For Roscoe, it was just a matter of supplying treats and snuggling, and it was only a few days before it hit me that I had it backwards — James and I are not taking care of each other’s dogs, each other’s dogs are taking care of us.
James, who has been missing his dog something fierce since moving to North Carolina, seems to be enjoying Ace’s company. He posted the photo of him above on Facebook the other day, along with the words: “Thanks to Ace to keep me warm at night. I am dog-sitting Ace and he is such a wonderful boy!”
As Ace attends to James needs, Roscoe attends to mine.
The first few nights, he joined me on my floor mat, dividing his time between sleeping with me and my brother.
But when I got hit by a three-day bug, Roscoe turned it up a notch. He stayed by my side all night. He followed me to the bathroom — a frequent destination for a while there — waiting patiently outside the door for me to exit. He was at my side whenever I got up, generally carrying either his bone or a pillow in his mouth, tail wagging away.
He’s a totally different dog than Ace — a little more goofy, a little less needy, but equipped, it seems, with all the same sensors of human need.
Unlike Ace, who doesn’t like to get nudged in his sleep, Roscoe tolerates anything. A few times I woke up with both my legs atop him. He woke me up a few times sniffing my face, and a few more times by biting his toenails. Roscoe probably spends a couple of hours a day grooming his claws, and it can be a noisy affair.
But it was a small price to pay for all the attention he bestowed on me.

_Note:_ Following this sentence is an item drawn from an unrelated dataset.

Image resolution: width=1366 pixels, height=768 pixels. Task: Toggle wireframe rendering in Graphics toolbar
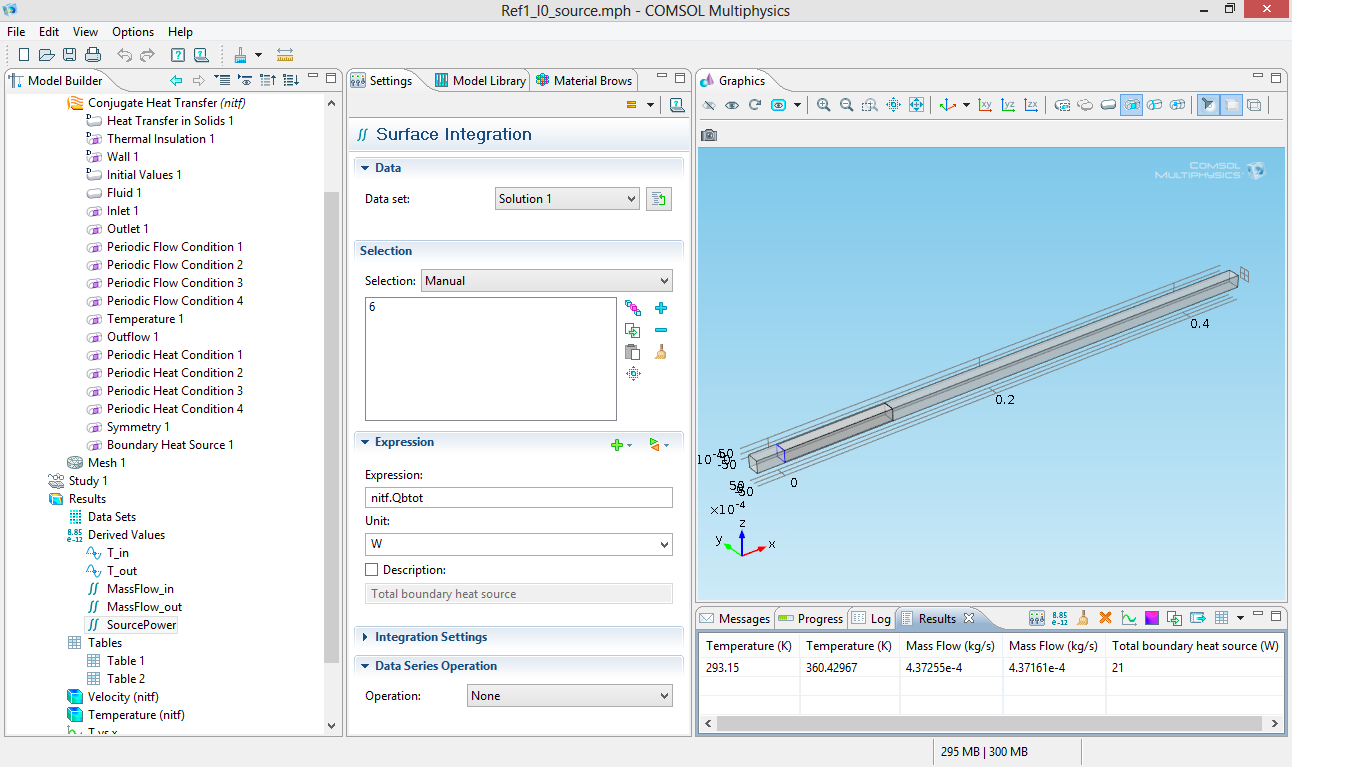[1255, 105]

I was reminded, while scratching Roscoe’s big floppy ears, of the old Stephen Stills song, which had nothing to do with dogs at all: And if you can’t be with the one you love, honey, love the one you’re with.
The lyrics always struck me as a tad slutty, but then that was probably just my dirty-minded interpetration. Maybe I never really understood it.
Dogs, on the other hand, totally get it.
(Photos: Ace photo by James Wong; Roscoe photo by John Woestendiek)
Posted by jwoestendiek January 29th, 2013 under Muttsblog.
Tags: ace, animals, arizona, away, dogs, home, lab, labrador retriever, pets, roscoe, senses, separation, travels with ace, trip, void, yellow lab
As I’ve been saying all along, dogs can read our minds.
In addition to deciphering the meaning of obvious physical queues, like jangling car keys, they’re able to connect to our emotions and inner selves, and in so doing detect everything from disease to fear to when we’re just feeling a little blue.
On top of all the anecdotal evidence suggesting this, now comes a study in the journal Learning and Behavior that says dogs, and even wolves, have “canine telepathy,” and that they are born with the ability to at least make a pretty good guess what humans are thinking.
(My hunch is, once they read our minds, the first thing they do is think to themselves, “Boy, I’m glad I’m a dog.”)
Domestication has allowed dogs to fine tune the process, so the more a dog hangs around humans, the better he or she becomes at “canine telepathy,” which actually relies upon hyperawareness of the senses, Discovery.com reports.
The study by Monique Udell and her team from the University of Florida looked into why dogs are so good at reading us, and how they accomplish it.
Udell’s team carried out two experiments involving both wolves and dogs. Both were given the opportunity to beg for food, either from an attentive person or from a person unable to see the animal. Both wolves and dogs decided to pester the attentive human, showing that both domesticated and non-domesticated members of the species have the capacity to behave in accordance with a human’s “attentional state.”
Still, the study suggests, domesticated dogs, especially those in happy homes as opposed to shelters, may have better refined the skill, which is probably simply because they’ve come to better understand humans, and their particular human.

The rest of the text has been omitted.